■ **Challenge 1**:
In the saved entries, reproduce verbatim the lines starting at the one containing "Союзмаш-С (130, 530)" and ending at the one containing "Все Потолки (132, 2363)", with both of those lines included.

■ **Document passage**:
The U.S. alliance system is the single most important advantage the United States has relative to China.

A decade ago, there were proposals for a “G-2″ — whereby the United States and China would reach some sort of modus vivendi for global governance. The Obama administration ultimately demurred as the rest of the world had power and agency, and the United States sought to strengthen the rules-based order where rules should restrict state action, benefit individuals, and not be based purely on power. Today, by fixating on China, Washington has de facto adopted the G-2 framework, in effect, helping to elevate Beijing’s global stature. 

Leveraging U.S. advantages would benefit U.S. interests

The United States has several key advantages over China, including the alliance system; its longstanding relationships with most countries in the world; and increasing globalization, which the United States has nurtured.

Allies and partners should be the center of U.S. strategy. The U.S. alliance system is probably the single most important advantage the United States has relative to China. Its strength is based upon the web-like structure of multiple, overlapping ties, close integration, and shared perceptions. Throughout the Cold War, Washington’s allies and partners were essential to deter and defend against the Soviet Union, counter regional threats, and address violent instability. During the so-called unipolar period, the United States needed allies to combat al-Qaida and the self-styled Islamic State (NATO and Australia both invoked the mutual defense provisions to aid the United States in response to 9/11), counter regional threats (Iran, Iraq, North Korea), and address post-Cold War instability (e.g., the Balkans, several places in Africa, East Timor). Today, as the United States faces a peer competitor — China — a direct threat from Russia, two regional threats, and persistent terrorism, Washington’s allies have become more important to U.S. national security.

The United States cannot provide for its security and prosperity on its own. It lacks the capacity. In terms of the basic raw indices of national power (using a classic, 19th-century realist concept of the world), the United States cannot counter China, much less Russia or other regional threats, absent like-minded allies and partners. Combining U.S. capabilities with those of U.S. allies and partners shifts this equation substantially in the United States’ favor. This includes U.S. mutual defense allies (NATO, Japan, Australia, New Zealand),1Note: New Zealand was suspended from ANZUS, and South Korea is focused on North Korea, but both often operate as U.S. allies. as well as large countries like India. All provide the essential foundation for U.S. national security.

■ **Challenge 2**:
Name the U.S. mutual defense allies that the passage on the U.S. alliance system lists.

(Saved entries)
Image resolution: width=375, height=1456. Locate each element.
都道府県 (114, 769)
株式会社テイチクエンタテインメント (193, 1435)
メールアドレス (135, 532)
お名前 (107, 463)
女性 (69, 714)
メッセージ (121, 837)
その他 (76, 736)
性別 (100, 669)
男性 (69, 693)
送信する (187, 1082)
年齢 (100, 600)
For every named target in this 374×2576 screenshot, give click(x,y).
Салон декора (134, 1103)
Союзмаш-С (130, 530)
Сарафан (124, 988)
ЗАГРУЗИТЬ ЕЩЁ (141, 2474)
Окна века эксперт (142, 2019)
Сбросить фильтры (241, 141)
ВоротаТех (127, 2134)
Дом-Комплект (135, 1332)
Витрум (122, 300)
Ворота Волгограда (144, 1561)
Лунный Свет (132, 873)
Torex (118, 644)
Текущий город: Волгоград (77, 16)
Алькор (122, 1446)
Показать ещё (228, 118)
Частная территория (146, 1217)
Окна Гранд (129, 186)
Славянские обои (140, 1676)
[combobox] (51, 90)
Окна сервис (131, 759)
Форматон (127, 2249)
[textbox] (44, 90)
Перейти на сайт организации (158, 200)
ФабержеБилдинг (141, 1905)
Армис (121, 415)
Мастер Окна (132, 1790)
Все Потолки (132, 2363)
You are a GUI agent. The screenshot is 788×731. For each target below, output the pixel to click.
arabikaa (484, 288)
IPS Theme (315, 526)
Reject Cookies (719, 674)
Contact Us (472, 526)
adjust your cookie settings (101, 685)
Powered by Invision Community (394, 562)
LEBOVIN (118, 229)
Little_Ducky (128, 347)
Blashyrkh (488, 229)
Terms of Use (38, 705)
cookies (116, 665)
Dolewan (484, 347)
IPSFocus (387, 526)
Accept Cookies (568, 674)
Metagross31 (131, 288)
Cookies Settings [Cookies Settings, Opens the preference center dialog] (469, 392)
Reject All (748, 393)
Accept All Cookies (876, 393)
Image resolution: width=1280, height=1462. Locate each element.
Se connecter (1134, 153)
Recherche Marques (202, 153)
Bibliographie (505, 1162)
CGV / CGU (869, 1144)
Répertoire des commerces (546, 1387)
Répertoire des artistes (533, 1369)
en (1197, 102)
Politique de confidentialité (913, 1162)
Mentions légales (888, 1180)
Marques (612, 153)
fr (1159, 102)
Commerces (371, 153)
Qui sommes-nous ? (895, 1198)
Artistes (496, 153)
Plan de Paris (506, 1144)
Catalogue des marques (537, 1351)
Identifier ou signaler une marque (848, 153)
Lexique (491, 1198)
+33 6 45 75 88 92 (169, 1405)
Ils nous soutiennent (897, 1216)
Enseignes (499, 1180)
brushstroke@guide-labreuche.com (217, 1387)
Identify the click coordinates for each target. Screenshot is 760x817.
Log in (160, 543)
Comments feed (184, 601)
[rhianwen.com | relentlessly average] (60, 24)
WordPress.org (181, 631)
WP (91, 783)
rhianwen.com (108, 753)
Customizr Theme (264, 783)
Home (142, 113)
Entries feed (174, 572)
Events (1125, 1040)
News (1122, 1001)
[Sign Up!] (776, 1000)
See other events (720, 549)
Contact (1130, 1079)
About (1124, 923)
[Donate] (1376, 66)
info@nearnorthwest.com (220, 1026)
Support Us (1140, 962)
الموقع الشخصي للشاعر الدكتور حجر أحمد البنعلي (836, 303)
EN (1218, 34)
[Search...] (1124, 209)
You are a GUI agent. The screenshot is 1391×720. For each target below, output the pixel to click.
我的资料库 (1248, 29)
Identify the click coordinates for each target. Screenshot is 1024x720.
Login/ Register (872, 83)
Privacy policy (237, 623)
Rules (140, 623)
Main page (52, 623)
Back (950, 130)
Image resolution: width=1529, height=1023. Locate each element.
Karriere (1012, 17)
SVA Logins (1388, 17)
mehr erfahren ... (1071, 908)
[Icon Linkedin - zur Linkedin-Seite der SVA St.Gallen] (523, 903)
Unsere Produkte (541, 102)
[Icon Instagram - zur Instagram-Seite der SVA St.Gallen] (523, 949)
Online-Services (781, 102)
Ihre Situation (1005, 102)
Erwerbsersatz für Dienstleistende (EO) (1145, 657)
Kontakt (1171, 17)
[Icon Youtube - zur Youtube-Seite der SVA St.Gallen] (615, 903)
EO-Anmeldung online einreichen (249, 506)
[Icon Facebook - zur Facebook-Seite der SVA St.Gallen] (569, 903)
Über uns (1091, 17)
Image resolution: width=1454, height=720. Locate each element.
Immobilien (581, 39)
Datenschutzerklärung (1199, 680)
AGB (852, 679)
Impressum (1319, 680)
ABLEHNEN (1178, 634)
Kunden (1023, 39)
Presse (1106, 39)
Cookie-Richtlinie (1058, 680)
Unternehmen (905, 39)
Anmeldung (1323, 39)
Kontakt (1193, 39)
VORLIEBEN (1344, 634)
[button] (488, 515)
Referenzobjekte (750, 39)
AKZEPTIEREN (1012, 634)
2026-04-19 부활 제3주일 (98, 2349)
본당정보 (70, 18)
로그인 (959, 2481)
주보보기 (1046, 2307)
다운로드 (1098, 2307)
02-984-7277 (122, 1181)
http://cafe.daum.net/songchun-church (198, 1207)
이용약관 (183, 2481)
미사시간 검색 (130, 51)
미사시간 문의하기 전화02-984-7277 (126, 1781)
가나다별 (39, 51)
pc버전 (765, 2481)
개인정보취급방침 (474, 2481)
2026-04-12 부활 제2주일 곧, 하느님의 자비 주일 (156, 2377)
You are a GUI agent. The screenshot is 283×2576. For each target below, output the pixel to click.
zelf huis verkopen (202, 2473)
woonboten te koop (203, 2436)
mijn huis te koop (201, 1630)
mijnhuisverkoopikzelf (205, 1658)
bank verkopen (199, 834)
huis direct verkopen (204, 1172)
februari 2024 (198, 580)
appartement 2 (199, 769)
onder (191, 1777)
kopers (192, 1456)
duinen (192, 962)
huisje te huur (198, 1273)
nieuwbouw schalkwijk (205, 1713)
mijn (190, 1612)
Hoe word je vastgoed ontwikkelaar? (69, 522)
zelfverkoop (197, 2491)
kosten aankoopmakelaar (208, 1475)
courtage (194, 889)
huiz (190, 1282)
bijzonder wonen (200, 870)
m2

■ **Expected output 1**:
Союзмаш-С (130, 530)
Сарафан (124, 988)
ЗАГРУЗИТЬ ЕЩЁ (141, 2474)
Окна века эксперт (142, 2019)
Сбросить фильтры (241, 141)
ВоротаТех (127, 2134)
Дом-Комплект (135, 1332)
Витрум (122, 300)
Ворота Волгограда (144, 1561)
Лунный Свет (132, 873)
Torex (118, 644)
Текущий город: Волгоград (77, 16)
Алькор (122, 1446)
Показать ещё (228, 118)
Частная территория (146, 1217)
Окна Гранд (129, 186)
Славянские обои (140, 1676)
[combobox] (51, 90)
Окна сервис (131, 759)
Форматон (127, 2249)
[textbox] (44, 90)
Перейти на сайт организации (158, 200)
ФабержеБилдинг (141, 1905)
Армис (121, 415)
Мастер Окна (132, 1790)
Все Потолки (132, 2363)

■ **Expected output 2**:
NATO, Japan, Australia, New Zealand